At first, I really was doing more or less nothing, laid low by bouts of nausea, insomnia, and general resentment over the fact that all my best-laid plans for how to financially support my future child had been altered, and my career put on indefinite pause through no fault of my own. After a few weeks of this, however, the clouds lifted (both figuratively and literally; despite the snow, Vancouver also had some lovely sunny weather in early December—very cold, very Christmassy). I started to sleep better, eat better (once I could keep my usual staple foods down again) and just generally enjoy a slower, more relaxed pace of life (easy to do while still receiving severance pay). I would have liked to return to work before having a baby, but as this has not been in the cards, I have surprised myself by feeling actually optimistic about the whole thing. (Note: I am aware my “optimistic” situation [like receiving five months of severance] is somewhat privileged compared to many others for whom a termination could have threatened eviction, repossession of a vehicle, or other devastating financial consequences).
There have certainly been disappointments (like doing quite well in a job competition but just not managing to clinch it) and dark clouds in my sunny days. One of the hardest things for me to deal with has been the change in my economic status in the household. My husband is self-employed. When he started freelancing, I brought home more money than him. As his career took off and I decided to take a part-time position (70% of full-time, albeit on a better salary scale), the contributions we made to our shared family income began to even out, with TC making considerably more than me some months, depending on the jobs that came his way. Regardless of our comparative incomes, though, what I always felt I brought to the table was stability—I brought the guaranteed paycheque, the extended health and dental benefits, the MSP subsidy and the pension. As TC’s career advanced and the projects he worked on gained more professional recognition, I was content to hold steady in a job I loved doing that gave me career satisfaction, work-life balance, and perks that worked for us.
All that has, quite simply, changed. Now that my severance has run out, it is solely TC’s income (and hopefully 50 weeks or so of EI maternity/parental benefits) that our little family will rely on. This is a bit of a bitter pill to swallow for a person who has spent the better part of the past 12 years mostly taking care of herself (albeit not without some occasional much-appreciated assistance from parents and grandparents along the way). I’ve always depended on TC emotionally, but I haven’t always depended on him financially.

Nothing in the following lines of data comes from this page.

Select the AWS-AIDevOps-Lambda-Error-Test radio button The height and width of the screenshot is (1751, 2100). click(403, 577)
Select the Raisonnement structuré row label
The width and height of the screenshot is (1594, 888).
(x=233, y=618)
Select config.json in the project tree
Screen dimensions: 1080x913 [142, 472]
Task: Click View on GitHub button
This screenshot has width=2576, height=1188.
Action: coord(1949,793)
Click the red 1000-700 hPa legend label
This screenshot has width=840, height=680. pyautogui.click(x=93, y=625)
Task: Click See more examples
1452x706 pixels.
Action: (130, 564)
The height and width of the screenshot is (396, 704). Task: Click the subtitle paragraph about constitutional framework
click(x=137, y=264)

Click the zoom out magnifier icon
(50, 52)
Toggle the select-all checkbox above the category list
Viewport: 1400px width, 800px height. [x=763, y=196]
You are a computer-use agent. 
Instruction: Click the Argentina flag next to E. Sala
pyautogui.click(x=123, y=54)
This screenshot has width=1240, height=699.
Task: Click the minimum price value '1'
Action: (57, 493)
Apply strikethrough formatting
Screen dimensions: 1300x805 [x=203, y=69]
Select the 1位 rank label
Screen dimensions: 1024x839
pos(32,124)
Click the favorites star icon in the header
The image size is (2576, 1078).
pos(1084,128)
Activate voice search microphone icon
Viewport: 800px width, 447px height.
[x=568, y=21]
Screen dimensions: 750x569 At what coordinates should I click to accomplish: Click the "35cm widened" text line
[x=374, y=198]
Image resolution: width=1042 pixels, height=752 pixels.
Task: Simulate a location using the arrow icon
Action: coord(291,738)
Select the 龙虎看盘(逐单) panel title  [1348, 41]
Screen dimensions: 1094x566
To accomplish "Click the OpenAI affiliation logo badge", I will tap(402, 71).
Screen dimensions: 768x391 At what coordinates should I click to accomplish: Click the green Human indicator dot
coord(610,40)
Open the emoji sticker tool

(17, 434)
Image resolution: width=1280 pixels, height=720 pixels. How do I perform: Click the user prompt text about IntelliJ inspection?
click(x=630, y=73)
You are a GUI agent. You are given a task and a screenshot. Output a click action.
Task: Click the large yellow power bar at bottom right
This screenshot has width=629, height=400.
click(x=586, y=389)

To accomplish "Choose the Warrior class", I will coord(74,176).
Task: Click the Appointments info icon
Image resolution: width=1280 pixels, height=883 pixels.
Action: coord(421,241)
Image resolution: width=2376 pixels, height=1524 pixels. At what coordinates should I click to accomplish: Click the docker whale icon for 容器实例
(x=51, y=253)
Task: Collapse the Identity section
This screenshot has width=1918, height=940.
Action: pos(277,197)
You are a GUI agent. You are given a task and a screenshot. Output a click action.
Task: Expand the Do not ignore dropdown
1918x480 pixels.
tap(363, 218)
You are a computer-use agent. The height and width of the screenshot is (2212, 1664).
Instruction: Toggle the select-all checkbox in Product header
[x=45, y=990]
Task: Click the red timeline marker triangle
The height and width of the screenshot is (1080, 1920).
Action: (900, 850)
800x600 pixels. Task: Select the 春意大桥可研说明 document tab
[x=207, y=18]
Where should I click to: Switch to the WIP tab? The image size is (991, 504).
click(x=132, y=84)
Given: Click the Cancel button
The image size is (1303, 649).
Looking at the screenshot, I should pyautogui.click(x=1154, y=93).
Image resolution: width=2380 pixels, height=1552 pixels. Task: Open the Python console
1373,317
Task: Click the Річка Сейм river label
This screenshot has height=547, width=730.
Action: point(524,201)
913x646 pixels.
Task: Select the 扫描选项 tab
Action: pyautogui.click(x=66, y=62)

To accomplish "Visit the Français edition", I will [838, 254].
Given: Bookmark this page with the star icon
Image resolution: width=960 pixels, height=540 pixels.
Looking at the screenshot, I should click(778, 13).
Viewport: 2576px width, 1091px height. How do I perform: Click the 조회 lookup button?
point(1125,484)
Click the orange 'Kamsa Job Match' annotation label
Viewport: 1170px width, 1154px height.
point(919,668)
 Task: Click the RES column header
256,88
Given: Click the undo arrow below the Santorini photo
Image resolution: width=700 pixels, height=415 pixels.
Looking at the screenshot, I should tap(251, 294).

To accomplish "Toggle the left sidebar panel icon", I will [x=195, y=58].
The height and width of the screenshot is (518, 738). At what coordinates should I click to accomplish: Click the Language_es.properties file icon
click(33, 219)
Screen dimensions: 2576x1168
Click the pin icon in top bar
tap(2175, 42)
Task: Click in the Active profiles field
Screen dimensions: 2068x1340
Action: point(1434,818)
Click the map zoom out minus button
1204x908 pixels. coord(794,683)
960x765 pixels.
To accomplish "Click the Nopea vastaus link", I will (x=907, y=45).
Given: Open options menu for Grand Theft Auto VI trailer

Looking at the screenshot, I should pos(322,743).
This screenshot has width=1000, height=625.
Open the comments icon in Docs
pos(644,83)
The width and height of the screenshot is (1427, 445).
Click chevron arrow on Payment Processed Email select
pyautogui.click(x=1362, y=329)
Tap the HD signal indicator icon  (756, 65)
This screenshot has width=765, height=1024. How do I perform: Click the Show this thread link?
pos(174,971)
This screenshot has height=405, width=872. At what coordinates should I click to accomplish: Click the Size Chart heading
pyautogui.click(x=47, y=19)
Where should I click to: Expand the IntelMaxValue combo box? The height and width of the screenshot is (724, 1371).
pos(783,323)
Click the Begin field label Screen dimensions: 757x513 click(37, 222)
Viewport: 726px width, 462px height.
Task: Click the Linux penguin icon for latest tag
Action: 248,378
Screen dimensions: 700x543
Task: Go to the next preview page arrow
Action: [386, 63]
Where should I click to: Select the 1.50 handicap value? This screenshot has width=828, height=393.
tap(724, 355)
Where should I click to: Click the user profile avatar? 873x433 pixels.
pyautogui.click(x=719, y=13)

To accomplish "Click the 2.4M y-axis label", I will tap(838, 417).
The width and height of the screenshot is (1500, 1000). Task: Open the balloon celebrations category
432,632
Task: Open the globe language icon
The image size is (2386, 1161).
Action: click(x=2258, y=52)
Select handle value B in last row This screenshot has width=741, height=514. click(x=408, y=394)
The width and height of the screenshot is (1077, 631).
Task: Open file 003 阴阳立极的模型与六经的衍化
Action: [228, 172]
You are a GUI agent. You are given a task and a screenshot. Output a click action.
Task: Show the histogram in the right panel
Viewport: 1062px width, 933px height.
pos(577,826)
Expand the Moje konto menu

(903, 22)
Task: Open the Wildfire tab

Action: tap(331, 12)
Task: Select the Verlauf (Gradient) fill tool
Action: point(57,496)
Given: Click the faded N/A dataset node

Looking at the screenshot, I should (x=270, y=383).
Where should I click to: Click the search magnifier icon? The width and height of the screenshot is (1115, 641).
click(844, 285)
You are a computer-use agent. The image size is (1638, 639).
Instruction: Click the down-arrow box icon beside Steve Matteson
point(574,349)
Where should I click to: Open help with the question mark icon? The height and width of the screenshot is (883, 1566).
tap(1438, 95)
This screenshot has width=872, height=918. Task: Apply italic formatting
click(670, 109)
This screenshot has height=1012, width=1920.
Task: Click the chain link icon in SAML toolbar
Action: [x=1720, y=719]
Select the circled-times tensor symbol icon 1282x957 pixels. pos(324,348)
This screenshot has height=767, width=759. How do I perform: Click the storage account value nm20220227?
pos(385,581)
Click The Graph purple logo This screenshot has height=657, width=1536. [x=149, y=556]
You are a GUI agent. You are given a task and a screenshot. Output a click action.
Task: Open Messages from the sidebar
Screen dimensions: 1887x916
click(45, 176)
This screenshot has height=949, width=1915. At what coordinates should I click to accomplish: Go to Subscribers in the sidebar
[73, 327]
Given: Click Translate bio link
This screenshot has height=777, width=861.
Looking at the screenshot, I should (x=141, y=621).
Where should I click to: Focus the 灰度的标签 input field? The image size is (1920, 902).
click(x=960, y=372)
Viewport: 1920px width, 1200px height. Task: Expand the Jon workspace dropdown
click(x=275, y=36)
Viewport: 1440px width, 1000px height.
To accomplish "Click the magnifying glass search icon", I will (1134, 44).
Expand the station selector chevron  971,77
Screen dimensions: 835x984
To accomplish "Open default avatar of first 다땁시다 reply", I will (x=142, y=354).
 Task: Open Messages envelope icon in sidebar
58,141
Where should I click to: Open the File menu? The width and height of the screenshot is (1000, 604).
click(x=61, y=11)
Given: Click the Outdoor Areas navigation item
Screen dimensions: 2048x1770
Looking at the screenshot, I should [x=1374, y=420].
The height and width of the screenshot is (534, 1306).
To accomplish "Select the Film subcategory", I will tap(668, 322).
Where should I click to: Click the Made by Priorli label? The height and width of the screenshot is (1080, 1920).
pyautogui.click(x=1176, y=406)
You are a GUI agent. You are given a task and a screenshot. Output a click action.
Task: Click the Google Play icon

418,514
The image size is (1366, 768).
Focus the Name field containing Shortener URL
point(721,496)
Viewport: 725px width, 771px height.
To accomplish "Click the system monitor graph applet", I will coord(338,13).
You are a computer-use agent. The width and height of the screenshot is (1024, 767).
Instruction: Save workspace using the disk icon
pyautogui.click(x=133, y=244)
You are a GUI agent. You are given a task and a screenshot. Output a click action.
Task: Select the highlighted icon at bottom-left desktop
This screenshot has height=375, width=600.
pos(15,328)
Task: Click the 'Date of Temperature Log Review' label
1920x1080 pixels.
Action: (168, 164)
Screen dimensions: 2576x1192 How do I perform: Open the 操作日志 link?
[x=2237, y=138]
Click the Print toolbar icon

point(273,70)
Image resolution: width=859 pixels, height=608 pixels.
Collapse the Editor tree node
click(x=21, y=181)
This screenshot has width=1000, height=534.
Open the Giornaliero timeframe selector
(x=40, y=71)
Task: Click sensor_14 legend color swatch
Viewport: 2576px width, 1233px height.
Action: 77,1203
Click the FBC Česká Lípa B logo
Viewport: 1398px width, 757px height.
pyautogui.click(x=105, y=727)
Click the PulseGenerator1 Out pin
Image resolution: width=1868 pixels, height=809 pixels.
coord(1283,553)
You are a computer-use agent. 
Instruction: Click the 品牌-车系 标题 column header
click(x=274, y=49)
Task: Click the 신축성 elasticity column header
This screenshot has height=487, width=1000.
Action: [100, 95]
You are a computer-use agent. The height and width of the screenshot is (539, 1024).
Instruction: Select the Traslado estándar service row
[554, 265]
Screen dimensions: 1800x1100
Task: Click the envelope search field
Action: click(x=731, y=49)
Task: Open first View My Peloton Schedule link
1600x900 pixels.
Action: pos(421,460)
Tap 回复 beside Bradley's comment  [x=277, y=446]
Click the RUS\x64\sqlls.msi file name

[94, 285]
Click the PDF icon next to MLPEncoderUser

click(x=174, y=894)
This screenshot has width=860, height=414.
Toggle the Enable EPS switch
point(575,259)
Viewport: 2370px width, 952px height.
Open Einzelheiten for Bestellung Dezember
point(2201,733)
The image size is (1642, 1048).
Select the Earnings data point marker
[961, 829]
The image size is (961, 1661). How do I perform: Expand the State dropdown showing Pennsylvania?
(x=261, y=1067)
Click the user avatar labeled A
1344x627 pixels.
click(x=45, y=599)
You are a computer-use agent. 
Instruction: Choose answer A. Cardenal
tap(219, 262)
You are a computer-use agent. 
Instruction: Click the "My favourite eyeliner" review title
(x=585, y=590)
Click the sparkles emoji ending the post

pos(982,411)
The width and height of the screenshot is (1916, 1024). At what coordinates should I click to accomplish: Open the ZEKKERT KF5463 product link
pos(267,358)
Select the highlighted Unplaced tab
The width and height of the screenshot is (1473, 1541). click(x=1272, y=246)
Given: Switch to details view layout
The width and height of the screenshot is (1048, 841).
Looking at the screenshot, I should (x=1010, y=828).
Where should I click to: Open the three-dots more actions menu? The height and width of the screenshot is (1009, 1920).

Of course, I do KNOW that carrying (and soon, caring for) an infant has value, even if I’m not pulling in a paycheque. I know that my efforts over the past few months to take care of our home and prepare for the baby so that TC can have more time to focus and meet his deadlines have been appreciated, even if there is no dollar sign attached to these activities (not that TC hasn’t been helping out around the apartment as well, it’s just that I have more time to). And I know that my husband loves and respects me, and doesn’t think me useless or unproductive just because I no longer have a job.
But I’m just not used to not having a professional identity and an economic value, even in my marriage. I guess I forgot that marrying someone isn’t just promising to take care of them, it’s agreeing to BE taken care of, and it’s really not that strange. When I think about it, many of the couples I know (both from my parents’ generation and mine) have spent significant portions of their relationships in economic situations where one partner doesn’t work or works less than the other. Life throws curve-balls (getting fired, a sick family member, a move to a new city where only one of the partners has secured a job) and different needs (for childcare or health or mental/emotional well-being) must be met. This is totally normal and I accept it in the abstract. I know that these kinds of arrangements don’t mean that the non-working partner isn’t contributing to their relationship. It’s just that these contributions aren’t measurable the way a bank balance is, and I’m not used to being so…intangible.
Since graduating from high school, the world at large has conditioned me to believe that my worth, in great part, relies on not being a financial burden to others, on independence, and on being able to “pay my own way”. Now that this is no longer possible for me (at least for now), I need a new paradigm for self-examination. Which isn’t, I suppose, a bad thing. Just a new one.